Since the Supreme Court overturned the national right to an abortion last year, the accessibility of contraception has taken on more urgency. But even before that, the move to make a nonprescription pill available for all ages has garnered a groundswell of support from specialists in reproductive and adolescent health and groups like the American Medical Association, the American College of Obstetricians and Gynecologists and the American Academy of Family Physicians.
In a survey by the health care research organization KFF, more than three-quarters of women of reproductive age favored an over-the-counter pill, primarily because of convenience.
While some Catholic organizations have spoken out against over-the-counter birth control, most anti-abortion groups have been quiet on the issue. A vast majority of hundreds of comments submitted before the hearing supported approval of Opill. So did most of the 37 people who spoke during the hearing’s public comment portion on Tuesday, including young women who gave impassioned testimony about facing challenges obtaining prescription pills.
For proponents of over-the-counter pills, the main issue is affordability.
“This will not be a win if it is not affordable, covered by insurance and available to folks of all ages,” Kelly Blanchard, the president of Ibis Reproductive Health, said at a briefing on Monday organized by Free the Pill, a pro-over-the-counter coalition.
The Affordable Care Act requires only coverage of prescription contraception, and although some states have laws mandating coverage of over-the-counter methods, most states do not. The KFF survey found that 10 percent of women would not be able or willing to pay any out-of-pocket cost. About 40 percent would pay $10 or less per month, and about a third would pay $20 or less.
Frédérique Welgryn, the global vice president for women’s health at Perrigo, which owns HRA Pharma, said recently that the company planned to “make sure that the product is affordable to women” and that it would have a consumer assistance program.
Opill is known as a “mini pill” because it contains only one hormone, progestin, in contrast to “combination” pills, which contain both progestin and estrogen. A company that makes a combination pill, Cadence Health, has also been in discussions with the F.D.A. about applying for over-the-counter status.
HRA Pharma reported that participants in a study took Opill on 92.5 percent of the days they were supposed to take it. Most participants who missed a pill reported that they had followed the label’s directions to take mitigating steps such as abstaining from sex or using a condom, said Dr. Stephanie Sober, the company’s U.S. medical liaison. She said that among 955 participants, only six became pregnant while using Opill.
Most people who said they had missed doses attributed that to running out of pills before they could get to one of the study’s resupply sites, results that, Dr. Sober said, “illustrate precisely the barriers to adherence that could be lessened by switching Opill to the O.T.C. setting.”
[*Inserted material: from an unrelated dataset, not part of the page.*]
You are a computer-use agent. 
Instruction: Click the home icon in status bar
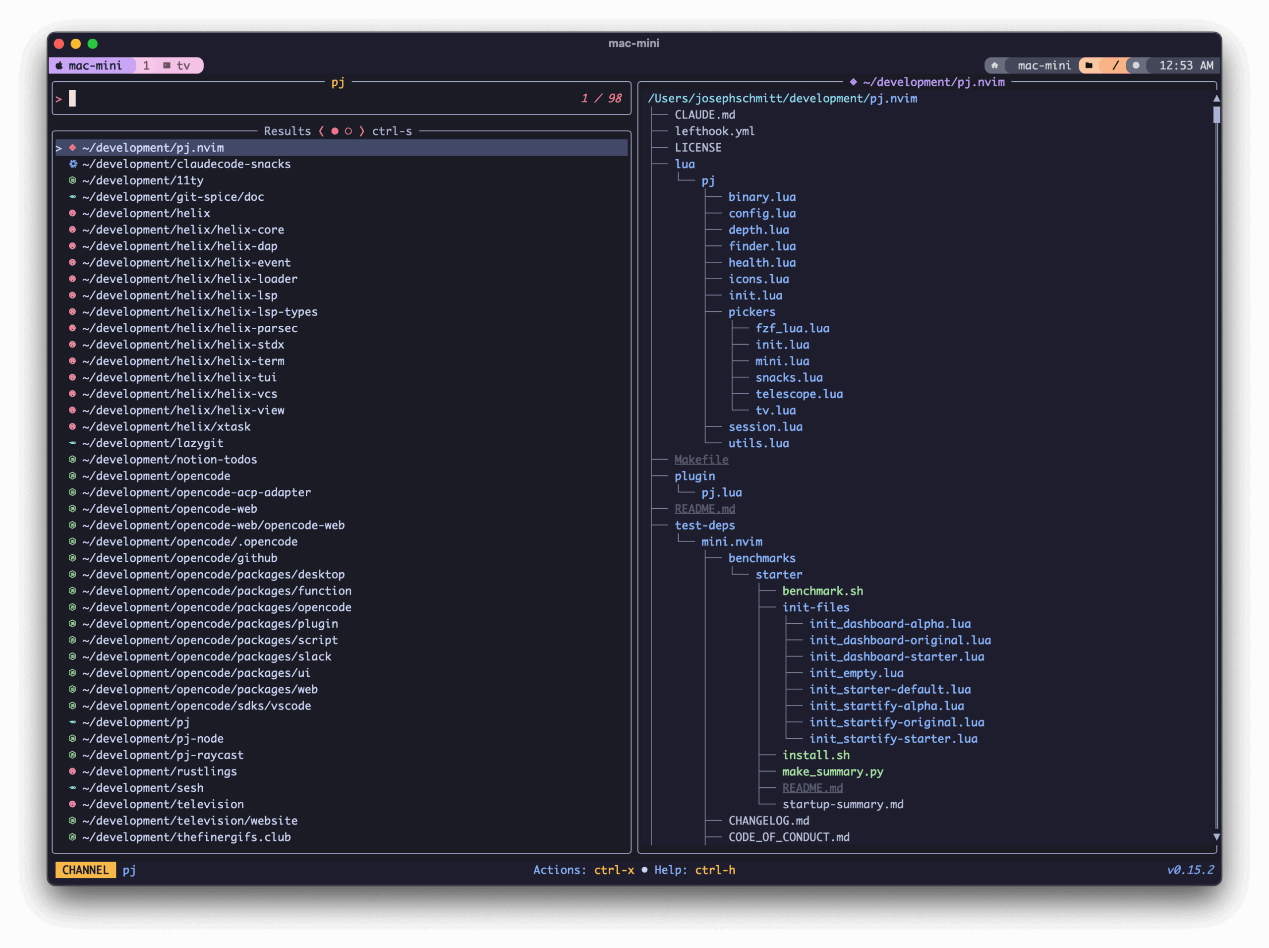click(994, 65)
But F.D.A. reviewers were concerned that about 30 percent of participants reported taking more pills than had been dispensed to them, a phenomenon called “overreporting” or “improbable dosing.” The reviewers wrote that “because the reported dosing was not possible, it leaves us with no clarity on what one-third of study participants actually took — or if they took any drug at all.”
Several advisory committee members said that the company’s data wasn’t perfect but that they were convinced that most people would use Opill appropriately and that the safety risks were low for those who did not.
“I think this represents a landmark in our history of women’s health,” said one panelist, Dr. Marjorie Gass, a retired obstetrician-gynecologist. “Unwanted pregnancies can really derail a woman’s life and especially an adolescent’s life. So I’m very pleased that the F.D.A. is seriously considering this, and I look forward to it being on the market.”